Single by the Beach Boys

from the album Summer Days (And Summer Nights!!)
- A-side: "California Girls"
- Released: July 12, 1965
- Recorded: March 20 – May 28, 1965
- Studio: Western and Columbia, Hollywood
- Genre: Sunshine pop
- Length: 2:20
- Label: Capitol
- Songwriters: Brian Wilson; Mike Love;
- Producer: Brian Wilson

The Beach Boys singles chronology
| "Help Me, Rhonda" (1965) | "California Girls" / "Let Him Run Wild" (1965) | "The Little Girl I Once Knew" (1965) |

Licensed audio
- "Let Him Run Wild" on YouTube

= Let Him Run Wild =

1965 song by the Beach Boys

"Let Him Run Wild" is a song by the American rock band the Beach Boys from their 1965 album Summer Days (And Summer Nights!!). Written by Brian Wilson and Mike Love, it was issued as the B-side to "California Girls."

==Background and lyrics==
"Let Him Run Wild" was one of the first songs that Brian Wilson wrote while under the influence of marijuana. According to Wilson, the song is "about a girl who was dating a guy who didn’t stay close to her. The guy singing wants the girl to let her boyfriend run around and eventually leave her so he can come in and get her. He wants a bad thing to happen so that it’ll turn into a good thing."

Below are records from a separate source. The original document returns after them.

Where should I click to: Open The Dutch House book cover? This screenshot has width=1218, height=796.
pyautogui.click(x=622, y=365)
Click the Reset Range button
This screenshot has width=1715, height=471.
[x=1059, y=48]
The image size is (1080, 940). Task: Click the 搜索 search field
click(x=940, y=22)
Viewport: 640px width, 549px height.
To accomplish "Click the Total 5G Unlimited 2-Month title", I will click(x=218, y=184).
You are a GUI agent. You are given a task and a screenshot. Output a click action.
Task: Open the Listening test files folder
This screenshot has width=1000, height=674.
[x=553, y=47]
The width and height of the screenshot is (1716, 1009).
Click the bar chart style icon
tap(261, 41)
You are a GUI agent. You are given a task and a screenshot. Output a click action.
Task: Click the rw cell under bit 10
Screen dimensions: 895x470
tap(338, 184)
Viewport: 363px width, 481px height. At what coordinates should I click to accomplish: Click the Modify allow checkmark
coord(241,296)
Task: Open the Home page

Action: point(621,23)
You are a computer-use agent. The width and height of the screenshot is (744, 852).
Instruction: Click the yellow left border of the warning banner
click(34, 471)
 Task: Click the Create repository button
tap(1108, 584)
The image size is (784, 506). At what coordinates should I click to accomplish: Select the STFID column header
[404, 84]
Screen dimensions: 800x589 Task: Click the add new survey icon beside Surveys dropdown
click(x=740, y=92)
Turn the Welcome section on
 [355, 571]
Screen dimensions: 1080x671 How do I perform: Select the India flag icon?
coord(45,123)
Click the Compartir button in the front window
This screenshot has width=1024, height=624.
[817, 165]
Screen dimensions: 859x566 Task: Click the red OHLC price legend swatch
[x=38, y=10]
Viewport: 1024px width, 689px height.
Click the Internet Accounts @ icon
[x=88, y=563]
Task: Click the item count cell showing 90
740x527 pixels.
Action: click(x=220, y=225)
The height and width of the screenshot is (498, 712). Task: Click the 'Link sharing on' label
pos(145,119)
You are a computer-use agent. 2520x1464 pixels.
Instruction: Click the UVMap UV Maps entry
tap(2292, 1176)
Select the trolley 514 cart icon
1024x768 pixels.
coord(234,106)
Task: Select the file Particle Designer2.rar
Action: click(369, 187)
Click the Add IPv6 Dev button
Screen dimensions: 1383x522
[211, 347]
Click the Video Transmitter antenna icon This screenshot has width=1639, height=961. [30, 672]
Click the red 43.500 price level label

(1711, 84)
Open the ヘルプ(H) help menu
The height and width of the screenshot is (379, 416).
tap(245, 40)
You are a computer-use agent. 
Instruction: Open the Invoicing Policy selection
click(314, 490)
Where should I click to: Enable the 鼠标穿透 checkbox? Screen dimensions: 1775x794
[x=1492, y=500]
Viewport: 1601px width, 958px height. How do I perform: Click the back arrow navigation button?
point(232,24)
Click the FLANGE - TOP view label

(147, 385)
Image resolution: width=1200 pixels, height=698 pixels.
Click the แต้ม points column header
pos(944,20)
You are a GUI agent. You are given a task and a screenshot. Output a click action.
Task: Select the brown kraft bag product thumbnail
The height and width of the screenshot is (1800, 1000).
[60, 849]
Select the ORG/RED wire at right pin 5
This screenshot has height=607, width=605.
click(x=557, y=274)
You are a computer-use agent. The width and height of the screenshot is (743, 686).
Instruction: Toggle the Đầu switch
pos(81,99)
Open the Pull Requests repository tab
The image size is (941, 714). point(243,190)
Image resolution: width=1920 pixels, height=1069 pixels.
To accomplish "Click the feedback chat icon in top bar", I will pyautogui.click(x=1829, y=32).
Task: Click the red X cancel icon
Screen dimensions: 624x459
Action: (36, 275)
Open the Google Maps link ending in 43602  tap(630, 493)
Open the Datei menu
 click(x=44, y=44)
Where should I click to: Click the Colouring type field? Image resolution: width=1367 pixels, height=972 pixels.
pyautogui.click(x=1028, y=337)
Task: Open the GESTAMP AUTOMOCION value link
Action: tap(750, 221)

Biographer Peter Ames Carlin suggested that the song was inspired by the extramarital affairs of Brian's father Murry.
==Production==
A soulful ballad, the song is said to have been inspired by Burt Bacharach while also foreshadowing the relatively complex music dynamics of Pet Sounds several months later. Author Jim Fusilli explained, "[it] is a gorgeous track, albeit a bit busy at the chorus when compared to what's ahead, with major seventh chords that ring beautifully. The song's subtle horn charts, prominent tremolo bass, the vibraphone, and the sweet, pensive section after the chorus portend the sounds of a forthcoming classic." MOJO wrote: "With key and tempo changes bolder and weirder than anything before, this was Brian's signpost to the psychedelic country up ahead."

With production by Brian Wilson and engineering by Chuck Britz, the instrumental was recorded on March 20, 1965, at United Western Recorders, Hollywood. A few weeks later, vocals were overdubbed at CBS Columbia Square with a final mix occurring on May 28. Brian later reflected that his vocal on the track was too shrill, saying, "I sounded like a little girl," and "I sounded like a fairy," naming it his least favorite Beach Boys recording. This caused Brian Wilson to remake the song on Imagination.

==Reception==
Cash Box described it as an "interesting weeper which blends in generous portions of counterpoint and harmony." Record World called it a "full-sounding number" that would get plays despite being a B-side. George Harrison kept the record on his jukebox at the time.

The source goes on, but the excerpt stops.